● **Text passage**
----------------

The matched eigenfunction expansion method computes heave wave forces on slanted concentric cylinders within 5 percent of boundary element results using matrices two orders of magnitude smaller.

A machine-rendered reading of the paper's core claim, the machinery that carries it, and where it could break.

The paper develops a unifying framework for the matched eigenfunction expansion method that models wave interactions with any number of fixed or heaving annular cylinders whose profiles stay continuous and radially monotonic. It examines the resulting block matrix structure, documents convergence rates for both vertical and slanted shapes, and directly compares accuracy and speed against the boundary element solver Capytaine. A sympathetic reader would care because traditional boundary element calculations create a computational bottleneck when sizing offshore structures, and a faster semi-analytical route would let designers evaluate more shapes in the same time.

Core claim

The central claim is that the matched eigenfunction expansion method supplies a single framework for an arbitrary number of fixed or heaving surface-piercing annular cylinders with continuous and radially monotonic profiles; numerical experiments then show that this framework approximates hydrodynamic coefficients of slanted geometries to within 5 percent of Capytaine even at 15 degrees from vertical, while reaching 2 percent convergence an order of magnitude faster than Capytaine and with a matrix size two orders of magnitude smaller.

What carries the argument

The block matrix structure obtained by dividing the fluid domain into annular regions and matching eigenfunction expansions of the velocity potential at each interface, which organizes the linear system solved for the added mass, radiation damping, and excitation coefficients.

----------------

● **Your objective**
Copy the text on the matched eigenfunction expansion method, beginning at the words "The matched eigenfunction expansion method computes" and stopping after "matrices two orders of magnitude smaller.", and switch every "slanted" to "inclined".

● **Dataset excerpt**
----------------

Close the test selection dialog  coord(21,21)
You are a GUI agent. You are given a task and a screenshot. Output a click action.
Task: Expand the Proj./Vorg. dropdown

----------------

● **Answer**
The matched eigenfunction expansion method computes heave wave forces on inclined concentric cylinders within 5 percent of boundary element results using matrices two orders of magnitude smaller.